I'm finding it very difficult to pull my thoughts away from the post-apocalyptic images of Haiti pervading the airwaves, newspapers and Internet. I'm sure I'm not alone. Once again, as with so many disasters in recent memory, the American fire and emergency services were on the front lines. I watched the local news with pride as many of my friends deployed with/U.S. Agency of International Development's Office of Foreign Disaster Assistance Virginia Urban Search and Rescue Task Force 1 from the Fairfax County Fire and Rescue Department. They were joined by colleagues from around the U.S. and the world in a desperate bid to rescue some of the many thousands of people trapped and injured in the earthquake's rubble.
Now, with the international rescue teams back home and the long-term recovery under way, the headlines and breaking news banners are, perhaps inexorably, changing to more mundane concerns. By the time you read this column, will the horrible tragedy befalling the Haitian people already be an historical footnote?

## PROBLEM
Condense the paragraph of the Haiti column above that begins "I'm finding it very difficult" into no more than three sentences, keeping its main facts.

## EXTRACTED INFORMATION
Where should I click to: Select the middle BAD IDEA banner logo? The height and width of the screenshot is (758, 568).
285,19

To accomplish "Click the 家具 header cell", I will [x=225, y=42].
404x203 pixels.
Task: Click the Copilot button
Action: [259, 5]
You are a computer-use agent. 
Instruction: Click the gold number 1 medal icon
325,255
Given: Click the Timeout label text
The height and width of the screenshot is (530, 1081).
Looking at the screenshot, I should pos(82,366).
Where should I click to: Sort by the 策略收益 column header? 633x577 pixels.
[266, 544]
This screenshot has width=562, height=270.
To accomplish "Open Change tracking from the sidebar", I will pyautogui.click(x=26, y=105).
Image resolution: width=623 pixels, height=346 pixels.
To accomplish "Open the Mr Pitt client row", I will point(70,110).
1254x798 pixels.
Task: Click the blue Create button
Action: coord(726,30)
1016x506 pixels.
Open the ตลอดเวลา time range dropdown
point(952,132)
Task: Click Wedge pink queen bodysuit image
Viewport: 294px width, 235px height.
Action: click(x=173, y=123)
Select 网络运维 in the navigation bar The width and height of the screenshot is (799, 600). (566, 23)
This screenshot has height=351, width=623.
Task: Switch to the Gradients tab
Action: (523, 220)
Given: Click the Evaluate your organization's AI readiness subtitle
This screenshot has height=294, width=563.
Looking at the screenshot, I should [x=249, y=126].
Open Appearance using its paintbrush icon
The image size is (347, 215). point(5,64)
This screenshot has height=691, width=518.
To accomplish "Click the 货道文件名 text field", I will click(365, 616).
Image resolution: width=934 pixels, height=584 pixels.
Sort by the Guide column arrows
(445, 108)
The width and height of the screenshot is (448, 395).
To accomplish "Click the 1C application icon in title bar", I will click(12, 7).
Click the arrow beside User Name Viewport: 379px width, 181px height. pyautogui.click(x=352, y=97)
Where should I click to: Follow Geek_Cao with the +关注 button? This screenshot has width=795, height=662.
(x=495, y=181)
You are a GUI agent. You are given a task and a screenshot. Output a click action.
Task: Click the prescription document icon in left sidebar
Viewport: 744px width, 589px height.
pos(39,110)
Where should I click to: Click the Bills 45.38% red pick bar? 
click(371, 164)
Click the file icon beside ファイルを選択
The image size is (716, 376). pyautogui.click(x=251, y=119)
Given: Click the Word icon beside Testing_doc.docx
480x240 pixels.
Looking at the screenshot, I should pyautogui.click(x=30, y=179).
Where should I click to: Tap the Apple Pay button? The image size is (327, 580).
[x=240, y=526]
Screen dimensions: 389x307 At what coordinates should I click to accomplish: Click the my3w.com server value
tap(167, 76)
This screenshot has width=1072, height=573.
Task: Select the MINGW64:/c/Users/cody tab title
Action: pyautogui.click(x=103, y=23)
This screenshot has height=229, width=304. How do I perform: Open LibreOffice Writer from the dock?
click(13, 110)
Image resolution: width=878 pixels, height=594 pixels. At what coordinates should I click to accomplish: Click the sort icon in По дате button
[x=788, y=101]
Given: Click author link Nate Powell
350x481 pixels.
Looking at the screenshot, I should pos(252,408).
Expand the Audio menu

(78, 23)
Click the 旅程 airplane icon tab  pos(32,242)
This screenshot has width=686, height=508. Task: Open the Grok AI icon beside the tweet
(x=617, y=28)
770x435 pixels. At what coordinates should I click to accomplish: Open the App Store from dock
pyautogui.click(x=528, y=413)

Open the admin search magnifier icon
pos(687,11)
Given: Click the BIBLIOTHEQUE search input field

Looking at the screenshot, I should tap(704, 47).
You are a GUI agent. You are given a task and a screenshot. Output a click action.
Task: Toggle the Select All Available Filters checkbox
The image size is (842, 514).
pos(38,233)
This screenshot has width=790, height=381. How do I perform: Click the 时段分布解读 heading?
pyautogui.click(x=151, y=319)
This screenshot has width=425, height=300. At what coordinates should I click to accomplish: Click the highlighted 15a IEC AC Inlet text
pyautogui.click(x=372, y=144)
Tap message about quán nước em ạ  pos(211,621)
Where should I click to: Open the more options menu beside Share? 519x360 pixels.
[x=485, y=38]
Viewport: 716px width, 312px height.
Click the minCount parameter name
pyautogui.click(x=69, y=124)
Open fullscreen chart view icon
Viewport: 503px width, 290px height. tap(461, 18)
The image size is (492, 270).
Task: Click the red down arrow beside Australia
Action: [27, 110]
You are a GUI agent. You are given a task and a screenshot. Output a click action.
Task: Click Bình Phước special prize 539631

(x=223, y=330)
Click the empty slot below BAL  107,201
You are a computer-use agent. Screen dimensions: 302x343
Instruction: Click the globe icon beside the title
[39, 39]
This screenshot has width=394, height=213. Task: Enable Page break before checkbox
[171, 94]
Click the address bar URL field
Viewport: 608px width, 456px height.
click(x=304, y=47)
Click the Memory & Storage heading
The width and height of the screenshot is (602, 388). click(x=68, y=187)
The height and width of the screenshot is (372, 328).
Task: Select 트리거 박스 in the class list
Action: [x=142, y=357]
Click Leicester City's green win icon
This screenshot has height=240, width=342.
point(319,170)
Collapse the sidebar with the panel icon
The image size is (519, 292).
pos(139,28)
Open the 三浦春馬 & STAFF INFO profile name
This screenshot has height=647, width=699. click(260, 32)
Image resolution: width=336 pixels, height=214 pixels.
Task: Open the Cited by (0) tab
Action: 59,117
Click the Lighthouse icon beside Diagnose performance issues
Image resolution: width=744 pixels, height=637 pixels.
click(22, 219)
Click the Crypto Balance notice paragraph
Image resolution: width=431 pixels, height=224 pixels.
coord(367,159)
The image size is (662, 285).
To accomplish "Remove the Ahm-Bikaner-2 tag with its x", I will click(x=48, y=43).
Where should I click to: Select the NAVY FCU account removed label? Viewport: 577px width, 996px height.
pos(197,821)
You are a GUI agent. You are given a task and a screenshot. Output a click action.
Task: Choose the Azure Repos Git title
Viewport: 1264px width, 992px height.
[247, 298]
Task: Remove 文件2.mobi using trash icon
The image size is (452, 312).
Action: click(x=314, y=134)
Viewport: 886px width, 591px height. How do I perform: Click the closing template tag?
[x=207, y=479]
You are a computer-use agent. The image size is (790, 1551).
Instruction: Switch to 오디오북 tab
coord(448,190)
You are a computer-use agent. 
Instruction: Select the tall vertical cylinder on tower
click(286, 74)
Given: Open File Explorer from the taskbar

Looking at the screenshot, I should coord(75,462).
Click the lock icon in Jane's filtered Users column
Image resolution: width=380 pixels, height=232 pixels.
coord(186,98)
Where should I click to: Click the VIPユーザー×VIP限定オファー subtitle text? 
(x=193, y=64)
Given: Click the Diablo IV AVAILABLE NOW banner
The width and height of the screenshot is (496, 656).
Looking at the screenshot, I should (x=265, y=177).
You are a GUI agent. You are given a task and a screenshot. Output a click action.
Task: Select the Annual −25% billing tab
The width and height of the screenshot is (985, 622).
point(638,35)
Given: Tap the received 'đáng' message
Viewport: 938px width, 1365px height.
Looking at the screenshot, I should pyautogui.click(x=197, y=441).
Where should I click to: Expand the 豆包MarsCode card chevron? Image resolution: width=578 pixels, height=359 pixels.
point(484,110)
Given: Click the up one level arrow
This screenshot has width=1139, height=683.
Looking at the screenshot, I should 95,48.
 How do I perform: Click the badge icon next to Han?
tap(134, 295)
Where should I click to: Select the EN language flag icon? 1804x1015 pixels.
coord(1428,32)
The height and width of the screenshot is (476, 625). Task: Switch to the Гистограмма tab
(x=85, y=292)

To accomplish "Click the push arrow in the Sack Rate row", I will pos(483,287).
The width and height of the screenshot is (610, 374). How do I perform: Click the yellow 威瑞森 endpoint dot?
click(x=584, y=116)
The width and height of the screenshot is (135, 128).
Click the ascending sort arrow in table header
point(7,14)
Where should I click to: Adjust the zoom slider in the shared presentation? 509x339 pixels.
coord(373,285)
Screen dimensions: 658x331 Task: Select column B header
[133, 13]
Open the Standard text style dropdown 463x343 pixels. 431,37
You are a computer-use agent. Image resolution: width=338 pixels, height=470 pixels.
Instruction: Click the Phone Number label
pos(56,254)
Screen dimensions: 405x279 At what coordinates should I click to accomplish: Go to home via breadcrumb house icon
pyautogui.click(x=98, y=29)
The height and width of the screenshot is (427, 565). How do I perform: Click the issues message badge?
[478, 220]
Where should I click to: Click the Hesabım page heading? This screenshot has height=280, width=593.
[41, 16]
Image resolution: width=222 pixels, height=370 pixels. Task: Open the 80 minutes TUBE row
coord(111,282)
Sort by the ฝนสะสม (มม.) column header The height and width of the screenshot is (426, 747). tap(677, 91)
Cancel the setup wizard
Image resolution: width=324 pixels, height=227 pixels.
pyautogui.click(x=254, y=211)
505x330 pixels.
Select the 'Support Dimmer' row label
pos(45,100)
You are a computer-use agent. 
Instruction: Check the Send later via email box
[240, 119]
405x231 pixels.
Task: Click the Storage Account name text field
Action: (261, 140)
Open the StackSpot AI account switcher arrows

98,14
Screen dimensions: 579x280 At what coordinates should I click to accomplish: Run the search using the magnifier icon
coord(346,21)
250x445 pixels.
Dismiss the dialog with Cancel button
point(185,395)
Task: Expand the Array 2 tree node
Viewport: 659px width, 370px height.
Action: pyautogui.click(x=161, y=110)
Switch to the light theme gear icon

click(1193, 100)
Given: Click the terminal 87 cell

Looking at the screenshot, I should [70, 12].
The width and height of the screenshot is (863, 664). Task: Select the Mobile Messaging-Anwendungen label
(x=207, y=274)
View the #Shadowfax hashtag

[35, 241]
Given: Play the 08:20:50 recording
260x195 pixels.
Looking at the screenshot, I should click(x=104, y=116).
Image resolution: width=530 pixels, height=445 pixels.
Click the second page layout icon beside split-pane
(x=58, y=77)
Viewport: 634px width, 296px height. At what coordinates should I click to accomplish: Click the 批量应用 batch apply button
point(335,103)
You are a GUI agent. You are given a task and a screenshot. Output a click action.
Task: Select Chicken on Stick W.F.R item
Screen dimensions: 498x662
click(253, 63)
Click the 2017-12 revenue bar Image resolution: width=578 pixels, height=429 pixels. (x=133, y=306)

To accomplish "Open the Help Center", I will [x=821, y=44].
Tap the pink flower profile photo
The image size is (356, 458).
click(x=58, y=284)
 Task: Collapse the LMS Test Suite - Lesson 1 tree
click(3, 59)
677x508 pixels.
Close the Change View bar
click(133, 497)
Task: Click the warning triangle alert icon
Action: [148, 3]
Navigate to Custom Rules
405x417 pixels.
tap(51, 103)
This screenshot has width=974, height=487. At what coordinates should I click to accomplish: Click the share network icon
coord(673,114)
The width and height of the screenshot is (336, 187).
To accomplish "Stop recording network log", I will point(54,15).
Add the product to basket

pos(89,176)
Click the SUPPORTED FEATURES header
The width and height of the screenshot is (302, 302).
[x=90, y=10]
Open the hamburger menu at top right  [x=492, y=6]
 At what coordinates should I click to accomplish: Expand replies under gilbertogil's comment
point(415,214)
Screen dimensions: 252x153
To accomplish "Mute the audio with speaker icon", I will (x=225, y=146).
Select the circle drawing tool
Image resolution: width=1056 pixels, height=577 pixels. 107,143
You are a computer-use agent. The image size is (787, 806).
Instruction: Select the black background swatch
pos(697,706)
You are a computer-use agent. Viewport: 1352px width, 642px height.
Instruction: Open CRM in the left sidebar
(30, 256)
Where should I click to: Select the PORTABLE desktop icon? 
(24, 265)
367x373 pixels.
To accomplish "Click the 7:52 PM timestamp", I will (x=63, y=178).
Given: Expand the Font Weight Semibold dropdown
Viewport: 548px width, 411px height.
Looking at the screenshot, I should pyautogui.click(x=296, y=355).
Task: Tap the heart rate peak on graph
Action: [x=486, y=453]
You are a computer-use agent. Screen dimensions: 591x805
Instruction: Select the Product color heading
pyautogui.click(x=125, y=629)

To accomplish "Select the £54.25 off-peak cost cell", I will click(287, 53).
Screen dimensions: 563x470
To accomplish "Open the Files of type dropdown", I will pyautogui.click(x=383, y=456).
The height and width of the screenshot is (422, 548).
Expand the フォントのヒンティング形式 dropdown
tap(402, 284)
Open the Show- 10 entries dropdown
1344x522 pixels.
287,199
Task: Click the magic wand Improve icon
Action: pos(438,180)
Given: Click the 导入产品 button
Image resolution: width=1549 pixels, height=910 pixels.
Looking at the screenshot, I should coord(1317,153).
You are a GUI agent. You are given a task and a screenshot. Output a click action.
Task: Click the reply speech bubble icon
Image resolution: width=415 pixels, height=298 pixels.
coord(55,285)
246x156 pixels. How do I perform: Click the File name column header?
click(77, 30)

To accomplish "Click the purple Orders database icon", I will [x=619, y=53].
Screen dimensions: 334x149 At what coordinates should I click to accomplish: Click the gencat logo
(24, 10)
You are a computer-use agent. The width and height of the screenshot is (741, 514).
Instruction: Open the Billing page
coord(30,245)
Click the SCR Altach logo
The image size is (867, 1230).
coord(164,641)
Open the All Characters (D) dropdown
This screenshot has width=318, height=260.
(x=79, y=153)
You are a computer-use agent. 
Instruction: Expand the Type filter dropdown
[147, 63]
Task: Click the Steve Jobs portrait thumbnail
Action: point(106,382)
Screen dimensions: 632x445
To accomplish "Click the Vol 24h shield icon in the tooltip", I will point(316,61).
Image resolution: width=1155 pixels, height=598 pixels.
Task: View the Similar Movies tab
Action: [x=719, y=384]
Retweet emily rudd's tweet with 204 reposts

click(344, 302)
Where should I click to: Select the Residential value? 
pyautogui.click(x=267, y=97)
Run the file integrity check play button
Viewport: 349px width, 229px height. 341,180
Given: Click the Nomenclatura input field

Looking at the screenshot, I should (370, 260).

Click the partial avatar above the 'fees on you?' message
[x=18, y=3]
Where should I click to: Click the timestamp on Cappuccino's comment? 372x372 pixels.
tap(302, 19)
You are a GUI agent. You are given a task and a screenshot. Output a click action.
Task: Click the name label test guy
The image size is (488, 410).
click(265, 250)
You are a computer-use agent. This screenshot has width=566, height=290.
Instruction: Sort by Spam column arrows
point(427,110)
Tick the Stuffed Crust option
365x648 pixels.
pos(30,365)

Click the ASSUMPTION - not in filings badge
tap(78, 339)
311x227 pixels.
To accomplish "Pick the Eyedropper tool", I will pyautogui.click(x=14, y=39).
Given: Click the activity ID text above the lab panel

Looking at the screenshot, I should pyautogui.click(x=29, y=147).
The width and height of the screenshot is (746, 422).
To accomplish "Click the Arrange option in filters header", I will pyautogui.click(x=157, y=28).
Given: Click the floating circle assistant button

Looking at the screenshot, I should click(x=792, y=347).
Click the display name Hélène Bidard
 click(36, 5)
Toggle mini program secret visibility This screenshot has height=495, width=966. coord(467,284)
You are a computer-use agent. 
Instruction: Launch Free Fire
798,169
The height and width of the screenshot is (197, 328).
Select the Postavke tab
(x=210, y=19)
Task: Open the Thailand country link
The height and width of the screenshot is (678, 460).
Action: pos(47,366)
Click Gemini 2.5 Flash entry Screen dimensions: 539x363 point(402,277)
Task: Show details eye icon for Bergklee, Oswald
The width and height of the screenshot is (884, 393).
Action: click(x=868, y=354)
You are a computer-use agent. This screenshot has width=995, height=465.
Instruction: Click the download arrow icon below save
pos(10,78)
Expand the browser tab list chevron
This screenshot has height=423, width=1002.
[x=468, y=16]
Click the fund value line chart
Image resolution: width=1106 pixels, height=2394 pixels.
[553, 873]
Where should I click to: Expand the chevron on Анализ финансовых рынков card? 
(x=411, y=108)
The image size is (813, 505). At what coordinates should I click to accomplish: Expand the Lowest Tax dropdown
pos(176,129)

## WRITTEN REPLY
I can't stop thinking about the post-apocalyptic images of Haiti filling the airwaves, newspapers and Internet, and I'm sure I'm not alone. As in so many recent disasters, American fire and emergency services were on the front lines, and I watched with pride as many of my friends deployed with Virginia Urban Search and Rescue Task Force 1 from the Fairfax County Fire and Rescue Department, under the U.S. Agency for International Development's Office of Foreign Disaster Assistance. Colleagues from around the U.S. and the world joined them in a desperate bid to rescue some of the many thousands of people trapped and injured in the earthquake's rubble.